The Gnostics produced their own gospels of the life and teaching of Jesus along with many other writings. In the third and fourth century the church suppressed the Gnostics and banned their writings. They disappeared for centuries, until copies of many of them were rediscovered in 1946, buried in the desert at Nag Hammadi in Upper Egypt. The writings tell us what some early Christian communities believed, but they don’t tell us anything more about the life of Jesus, in spite of some sensational claims in academic papers and books, and in popular novels like The Da Vinci Code.

Many of the academics I have encountered and whose works I have read during my journey of faith know far more about the historical Jesus, and about theology and church history and hermeneutics, than I can ever hope to know. But to know about Jesus is not enough. To know everything about Jesus, even if that were possible, is not enough.

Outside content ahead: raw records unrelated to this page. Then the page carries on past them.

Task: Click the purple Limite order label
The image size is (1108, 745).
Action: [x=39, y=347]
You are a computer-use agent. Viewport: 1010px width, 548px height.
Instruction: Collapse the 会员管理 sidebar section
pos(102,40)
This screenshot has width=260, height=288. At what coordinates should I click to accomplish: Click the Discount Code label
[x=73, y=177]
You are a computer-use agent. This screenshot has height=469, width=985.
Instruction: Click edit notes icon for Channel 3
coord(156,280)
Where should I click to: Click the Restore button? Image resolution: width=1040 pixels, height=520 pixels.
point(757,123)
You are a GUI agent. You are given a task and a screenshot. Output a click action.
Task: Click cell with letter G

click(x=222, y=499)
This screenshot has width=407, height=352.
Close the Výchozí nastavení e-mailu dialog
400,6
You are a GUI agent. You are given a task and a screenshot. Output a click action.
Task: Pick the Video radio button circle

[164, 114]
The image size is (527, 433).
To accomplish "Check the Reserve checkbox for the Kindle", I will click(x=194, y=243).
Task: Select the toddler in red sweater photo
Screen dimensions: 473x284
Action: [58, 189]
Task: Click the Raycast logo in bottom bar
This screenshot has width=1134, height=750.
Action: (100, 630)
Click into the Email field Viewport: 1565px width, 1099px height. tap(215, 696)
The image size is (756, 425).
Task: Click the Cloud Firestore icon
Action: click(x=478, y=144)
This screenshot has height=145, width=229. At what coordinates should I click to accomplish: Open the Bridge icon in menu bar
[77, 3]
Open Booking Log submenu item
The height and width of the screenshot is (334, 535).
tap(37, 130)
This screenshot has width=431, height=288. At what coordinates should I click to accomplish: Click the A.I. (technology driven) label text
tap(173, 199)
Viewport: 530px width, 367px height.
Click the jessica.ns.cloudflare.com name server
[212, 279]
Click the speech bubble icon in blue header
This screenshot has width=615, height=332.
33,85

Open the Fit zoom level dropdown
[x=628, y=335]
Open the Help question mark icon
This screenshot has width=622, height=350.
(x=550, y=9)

We must also BELIEVE – believe in the saving power of Jesus. He said, ‘Believe in God, believe also in me … whoever has seen me has seen the Father. Believe me that I am in the Father, and the Father in me. I am the Way, and the Truth and the Life’.

This was the faith of the Psalmist who knew that God was his refuge, a very present help in trouble This was the faith Stephen was prepared to witness to and to die for. This was the faith Peter calls us to live for and to glorify God by, that Jesus himself bore our sins in his body on the cross.

What exactly does this mean? As difficult for many of us as it is, it means that we are called to live without knowing all the answers. We are called to live in faith and hope and love. To live in the faith that overcomes the world. To live in the hope that, when our time comes, we shall know God fully, just as God fully knows us, and to live in the love which conquers death, in the strength of the love Jesus revealed as he travelled the road before us …to live in love for God and for all humanity. If we truly do this, we won’t have time to keep asking questions, but we will already know the answers to the questions that really matter.

Salvation comes from faith in the resurrected Christ; greater knowledge helps, but it is not enough. But, my friends faith too, is not enough. We need to know, and to believe, but as well, we need to DO.

Jesus’ answer to the disciples’ questions is simple: ‘Believe that I am in the Father and the Father is in me. But if you do not, believe me because of the works themselves … The one who believes in me will also do the works that I do, and do greater works’.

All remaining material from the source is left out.